The new online Fisheries Information System (FIS) recently introduced to Maldivian one-by-one tuna fisheries is truly innovative and pushes the envelope in terms of what can be achieved in modern fisheries management, according to the global seafood sustainability non-profit organisation Future of Fish.

Launched in August this year, the FIS monitors catch logbooks, fish purchase information, fishing vessel licence information and catch certificates, allowing the Maldives’ one-by-one tuna fisheries to fulfil all the latest international traceability requirements with regards to catch and vessel reporting.

Keith Flett, Strategy Director with Future of Fish, recently visited the Maldives to evaluate the system with support from the Ministry of Fisheries and Agriculture (MoFA) and the International Pole & Line Foundation (IPNLF) and was impressed by what he saw.

“The FIS is using both catch documentation and catch information to verify their exports.
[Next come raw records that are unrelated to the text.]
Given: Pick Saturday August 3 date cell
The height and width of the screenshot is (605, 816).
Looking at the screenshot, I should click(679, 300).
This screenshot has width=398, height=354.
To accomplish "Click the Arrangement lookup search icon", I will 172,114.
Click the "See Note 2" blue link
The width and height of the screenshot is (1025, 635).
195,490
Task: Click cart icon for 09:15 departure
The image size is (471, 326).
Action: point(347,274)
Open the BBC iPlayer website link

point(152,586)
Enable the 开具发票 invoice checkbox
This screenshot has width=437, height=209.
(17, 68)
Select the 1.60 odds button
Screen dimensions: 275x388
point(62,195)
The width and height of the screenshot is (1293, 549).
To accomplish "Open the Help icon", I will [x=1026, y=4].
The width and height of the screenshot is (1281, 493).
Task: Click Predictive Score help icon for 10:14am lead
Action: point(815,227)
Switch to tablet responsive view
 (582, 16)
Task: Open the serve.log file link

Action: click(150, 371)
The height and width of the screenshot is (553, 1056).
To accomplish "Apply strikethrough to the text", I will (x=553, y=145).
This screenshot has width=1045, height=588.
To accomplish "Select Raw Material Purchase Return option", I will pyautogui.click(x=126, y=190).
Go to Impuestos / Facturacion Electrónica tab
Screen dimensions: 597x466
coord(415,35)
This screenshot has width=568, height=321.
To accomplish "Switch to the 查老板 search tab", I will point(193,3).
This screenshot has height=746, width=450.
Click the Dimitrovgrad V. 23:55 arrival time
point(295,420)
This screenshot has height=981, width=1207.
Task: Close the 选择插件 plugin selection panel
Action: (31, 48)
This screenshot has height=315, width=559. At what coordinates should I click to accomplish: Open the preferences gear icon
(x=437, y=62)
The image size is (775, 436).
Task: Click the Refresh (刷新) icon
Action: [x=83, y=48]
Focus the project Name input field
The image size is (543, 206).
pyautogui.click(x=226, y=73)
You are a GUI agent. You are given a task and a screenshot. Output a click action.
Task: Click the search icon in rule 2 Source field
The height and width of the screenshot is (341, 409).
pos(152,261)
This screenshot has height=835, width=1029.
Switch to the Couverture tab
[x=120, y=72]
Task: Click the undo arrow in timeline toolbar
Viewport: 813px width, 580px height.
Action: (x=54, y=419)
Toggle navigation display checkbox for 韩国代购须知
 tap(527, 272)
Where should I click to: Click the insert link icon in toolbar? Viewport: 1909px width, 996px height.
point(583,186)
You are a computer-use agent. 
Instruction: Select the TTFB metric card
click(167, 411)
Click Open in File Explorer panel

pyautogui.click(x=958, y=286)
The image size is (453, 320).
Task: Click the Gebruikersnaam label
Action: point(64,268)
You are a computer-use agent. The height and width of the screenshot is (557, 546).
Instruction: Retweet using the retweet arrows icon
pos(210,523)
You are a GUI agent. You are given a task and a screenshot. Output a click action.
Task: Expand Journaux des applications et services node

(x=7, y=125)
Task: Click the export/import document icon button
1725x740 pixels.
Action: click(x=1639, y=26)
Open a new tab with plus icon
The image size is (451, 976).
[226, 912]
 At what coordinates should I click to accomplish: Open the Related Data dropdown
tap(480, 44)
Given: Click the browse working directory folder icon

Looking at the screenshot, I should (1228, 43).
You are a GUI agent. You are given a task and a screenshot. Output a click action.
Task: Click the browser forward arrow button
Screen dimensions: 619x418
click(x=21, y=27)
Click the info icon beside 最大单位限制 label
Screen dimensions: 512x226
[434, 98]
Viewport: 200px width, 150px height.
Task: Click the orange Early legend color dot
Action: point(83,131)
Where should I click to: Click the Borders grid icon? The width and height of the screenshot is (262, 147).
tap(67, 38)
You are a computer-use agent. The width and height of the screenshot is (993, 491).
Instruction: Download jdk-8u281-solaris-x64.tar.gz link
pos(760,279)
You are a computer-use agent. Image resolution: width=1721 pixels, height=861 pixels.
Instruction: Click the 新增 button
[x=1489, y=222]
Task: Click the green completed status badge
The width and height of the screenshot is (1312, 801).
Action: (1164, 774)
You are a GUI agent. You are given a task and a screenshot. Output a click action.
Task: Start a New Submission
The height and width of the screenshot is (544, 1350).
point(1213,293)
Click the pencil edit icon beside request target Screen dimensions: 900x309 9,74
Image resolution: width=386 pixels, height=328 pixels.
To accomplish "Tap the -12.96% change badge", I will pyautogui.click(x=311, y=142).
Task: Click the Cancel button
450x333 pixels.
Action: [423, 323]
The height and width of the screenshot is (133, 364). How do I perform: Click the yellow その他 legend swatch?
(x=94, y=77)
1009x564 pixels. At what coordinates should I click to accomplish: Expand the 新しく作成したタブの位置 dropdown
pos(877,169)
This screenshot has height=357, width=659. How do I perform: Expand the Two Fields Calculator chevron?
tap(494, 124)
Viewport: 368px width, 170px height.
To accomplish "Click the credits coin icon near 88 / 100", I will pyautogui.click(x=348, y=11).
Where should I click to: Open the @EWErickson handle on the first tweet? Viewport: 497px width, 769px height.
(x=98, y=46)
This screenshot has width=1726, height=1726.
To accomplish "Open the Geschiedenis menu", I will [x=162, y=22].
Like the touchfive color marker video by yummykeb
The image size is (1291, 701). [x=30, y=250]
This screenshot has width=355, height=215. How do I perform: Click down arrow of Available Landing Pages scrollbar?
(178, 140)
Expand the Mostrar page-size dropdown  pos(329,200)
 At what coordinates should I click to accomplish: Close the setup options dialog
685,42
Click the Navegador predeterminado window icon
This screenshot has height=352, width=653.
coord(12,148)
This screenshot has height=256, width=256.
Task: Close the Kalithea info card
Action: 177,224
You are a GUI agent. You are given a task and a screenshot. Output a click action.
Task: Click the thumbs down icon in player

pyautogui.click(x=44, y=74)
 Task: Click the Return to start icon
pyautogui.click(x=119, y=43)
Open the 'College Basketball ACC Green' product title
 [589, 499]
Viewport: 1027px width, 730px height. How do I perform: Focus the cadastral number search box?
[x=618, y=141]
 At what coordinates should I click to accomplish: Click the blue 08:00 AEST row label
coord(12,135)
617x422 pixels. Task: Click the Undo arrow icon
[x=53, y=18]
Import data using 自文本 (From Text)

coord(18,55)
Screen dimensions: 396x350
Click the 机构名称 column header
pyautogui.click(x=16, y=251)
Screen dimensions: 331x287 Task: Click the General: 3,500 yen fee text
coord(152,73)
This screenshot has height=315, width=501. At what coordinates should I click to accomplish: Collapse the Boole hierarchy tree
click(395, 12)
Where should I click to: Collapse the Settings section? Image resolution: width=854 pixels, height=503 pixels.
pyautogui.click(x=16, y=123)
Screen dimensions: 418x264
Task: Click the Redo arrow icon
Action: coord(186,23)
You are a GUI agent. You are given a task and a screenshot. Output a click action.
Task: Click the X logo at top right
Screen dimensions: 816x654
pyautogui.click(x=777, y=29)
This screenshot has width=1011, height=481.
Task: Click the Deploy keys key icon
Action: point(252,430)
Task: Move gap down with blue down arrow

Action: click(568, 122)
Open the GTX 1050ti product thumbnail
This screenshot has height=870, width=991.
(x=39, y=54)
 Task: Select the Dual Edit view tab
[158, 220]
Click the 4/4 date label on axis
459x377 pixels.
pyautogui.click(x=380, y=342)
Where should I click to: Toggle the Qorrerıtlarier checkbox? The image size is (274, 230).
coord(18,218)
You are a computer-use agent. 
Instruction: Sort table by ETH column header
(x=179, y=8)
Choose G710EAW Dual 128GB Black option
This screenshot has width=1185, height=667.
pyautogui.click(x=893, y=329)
It is one of the bigger steps forward that a government has taken to verify that the catch has actually been reported to the government at the point of export. All while trying to meet EU and IUU task force laws,” says Flett.

Through its work in traceability technology, Future of Fish has identified the five core functions that must be present in order to ensure full-chain transparency in the seafood supply chain. The new FIS in the Maldives manages to check off three of the most challenging functions: supply chain visibility, vessel-dock capture, and data verification, a feat that Flett calls “very impressive”. He adds, “This system provides significantly greater security to the seafood supply chain.”

Work on the FIS began in July 2012 after the implementation of the EU Regulation to prevent, deter and eliminate illegal, unreported and unregulated fishing (IUU) entered into force on 1 January 2010, which together with the successful Marine Stewardship Council (MSC) certification of the skipjack tuna pole-and-line fishery in 2012, placed new demands on fisheries data capture in the Maldives. Following four years’ development work, the Catch Statistics, Licensing, Catch Certification, Fish Purchase and Transfer modules are fully incorporated into the new FIS. As well as providing necessary assurances related to MSC certification, its data is also sufficient for the reporting requirements of the Indian Ocean Tuna Commission (IOTC), which is responsible for managing tuna and tuna-like species in the Indian Ocean and adjacent seas.

Future of Fish’s complimentary evaluation of the FIS has been welcomed by Dr Mohamed Shainee, Minister of Fisheries and Agriculture for the Maldives.

“On behalf of MoFA, I thank Keith Flett and Future of Fish for coming to see the FIS in action and for sharing their appraisal with us. Everyone involved with the system is delighted to receive such valued independent feedback that recognises we have an excellent tool in place to progress Maldives’ one-by-one fisheries. Further to that, through our key role at the IOTC, we are actively encouraging fishery improvements beyond our own borders. I see no reason why a FIS cannot be rolled out to a much broader geography to safeguard the long-term futures of many more coastal communities in the Indian Ocean and beyond,” says Dr Shainee.

The FIS was developed through generous support from IPNLF and its Members: Marks & Spencer, Sainsbury and World Wise Foods. It is now being expanded through a second phase of development, with features to include automated catch reporting from fishing vessels.

John Burton, Chairman of IPNLF, comments, “The Maldives has been one of IPNLF’s biggest priorities from the outset. This commitment began with our support work geared towards achieving MSC certification for the country’s pole-and-line skipjack fishery, and the relationship has become even more deep-rooted in the years that have followed that milestone. Today, we are working closer than ever with local fishing groups, NGOs, government, scientists and the commercial industry to ensure its traditional one-by-one fisheries continue to be managed as responsibly as possible, while providing sustainable employment for Maldivian fishermen. An important achievement in this work was the creation of a robust FIS, which we and our Members long considered central to safeguarding the futures of these communities as well as to capitalise on the huge international demand for sustainable one-by-one caught tuna.”